Weekly Signal Playbook · Jun 4, 2026
The Broadcom pullback isn’t a capex bust. Careful about the upcoming mega-IPO liquidity drain. The concentration itself is the biggest risk.
1. What Changed This Week
Change 1 · About Broadcom’s “pullback”: a value-capture fight, not an AI-demand bust
AVGO (Broadcom) sold off after hours, but unpack it and the damage is narrower than the headline: Q3 AI-chip guidance of ~$16.0B came in below the ~$17.2B consensus — a real ~7% miss — and full-year AI chips were guided to $56B vs ~$57.6B expected. But it’s a line-item miss, not a bust: total Q3 revenue was guided above consensus (~$29.4B vs ~$28.6B), Q2 beat (revenue $22.2B, AI semis $10.8B, EPS $2.44 vs $2.39), the $110B backlog held, and CEO Hock Tan left the 2027 outlook unchanged — not cut. Against a stock that had added ~$270B of market cap in the five sessions into the print, an AI line that merely met-not-beat was enough to trigger the unwind.

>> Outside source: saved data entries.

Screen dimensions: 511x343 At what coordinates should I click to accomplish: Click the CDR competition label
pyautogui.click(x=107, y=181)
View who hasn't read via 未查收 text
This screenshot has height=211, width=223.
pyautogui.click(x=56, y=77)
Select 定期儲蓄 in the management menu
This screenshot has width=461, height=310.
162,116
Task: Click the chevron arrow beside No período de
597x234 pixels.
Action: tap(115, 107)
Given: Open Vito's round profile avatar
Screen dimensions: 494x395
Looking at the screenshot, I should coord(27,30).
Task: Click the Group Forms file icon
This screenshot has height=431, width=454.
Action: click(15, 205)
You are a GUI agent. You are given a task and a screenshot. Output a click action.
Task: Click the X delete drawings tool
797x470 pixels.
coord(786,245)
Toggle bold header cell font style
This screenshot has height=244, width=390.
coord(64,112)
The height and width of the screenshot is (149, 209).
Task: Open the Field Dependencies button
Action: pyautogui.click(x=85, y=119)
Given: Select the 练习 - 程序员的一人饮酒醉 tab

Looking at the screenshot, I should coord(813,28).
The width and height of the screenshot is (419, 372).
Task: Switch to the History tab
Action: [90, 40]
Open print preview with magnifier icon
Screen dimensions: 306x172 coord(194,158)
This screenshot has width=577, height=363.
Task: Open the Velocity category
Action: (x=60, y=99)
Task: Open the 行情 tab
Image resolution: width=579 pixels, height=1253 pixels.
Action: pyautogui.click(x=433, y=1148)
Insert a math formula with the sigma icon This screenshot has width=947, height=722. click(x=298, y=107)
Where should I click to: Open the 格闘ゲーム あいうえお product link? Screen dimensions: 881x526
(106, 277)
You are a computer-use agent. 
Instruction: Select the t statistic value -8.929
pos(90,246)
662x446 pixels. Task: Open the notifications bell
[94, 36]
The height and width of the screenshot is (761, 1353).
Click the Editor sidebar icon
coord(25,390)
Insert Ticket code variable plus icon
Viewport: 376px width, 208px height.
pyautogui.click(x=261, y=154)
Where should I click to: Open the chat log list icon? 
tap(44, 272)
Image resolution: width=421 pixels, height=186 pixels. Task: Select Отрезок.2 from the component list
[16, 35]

The deeper structural shift: the pressure on Broadcom’s AI line is partly a value-capture story: Google is pushing toward more in-house design + a more direct TSMC relationship (the Apple/COT playbook), and custom-silicon competition (Broadcom itself flagged rivals like Marvell) is intensifying — squeezing Broadcom toward the back-end / physical-design layer. The fight is over who captures the capex profit, not capex itself shrinking.
Little impact on the AI-capex thesis: demand is still being added — Alphabet is raising $80B (incl. $10B from Berkshire) for AI capex, Anthropic keeps expanding TPU capacity, and Apollo / Blackstone are arranging ~$36B of debt to help fund the very chips Broadcom builds for Google. Broadcom’s networking / TPU agreement with Google runs to 2031.
Broadcom itself: its XPU share / margin to Google is under long-term pressure, but networking / optical (Tomahawk switching, optical DSP, CPO) remains a strong growth engine — expect Broadcom to keep pushing on the optical side. Separately, CrowdStrike fell ~11% on soft Q3 revenue guidance (~$1.21B vs ~$1.23B consensus) — a company-specific guide miss, not a verdict on software broadly.
Change 2 · The mega-IPO drain season begins
SpaceX’s largest-ever IPO, seeking ~$75B; Anthropic has confidentially filed at a ~$965B valuation; Alphabet is raising $80B for AI.
The real risk isn’t the $75B raise itself — that number sounds manageable. The danger is overheated sentiment bidding the secondary / aftermarket valuation far too high (SpaceX has been pegged near $1.8T), trapping a pool of capital at the top that is far larger than $75B. The primary supply is just the trigger; the real drain is the market chasing the price with money that dwarfs the raise.
The danger of a mega-IPO isn’t “how much cash it pulls out,” it’s “at what price, and how many it traps.”
Change 3 · Beyond concentration, a two-sided backdrop
The credit leg is lighting up: Cliffwater’s private-credit fund faced 17% in redemption requests and gated Q2 at 5%; Partners Group’s Evergreen vehicle saw redemptions spike to 9.8% and also capped them.
Geopolitics + rates: a lethal US–Iran clash near Hormuz on 6/3 pushed oil higher; US ISM manufacturing rose to 54 (its biggest jump in four years), reinforcing higher-for-longer.
In last week’s “credit / Fed / geopolitics, two of three” framework, the credit leg is now starting to light.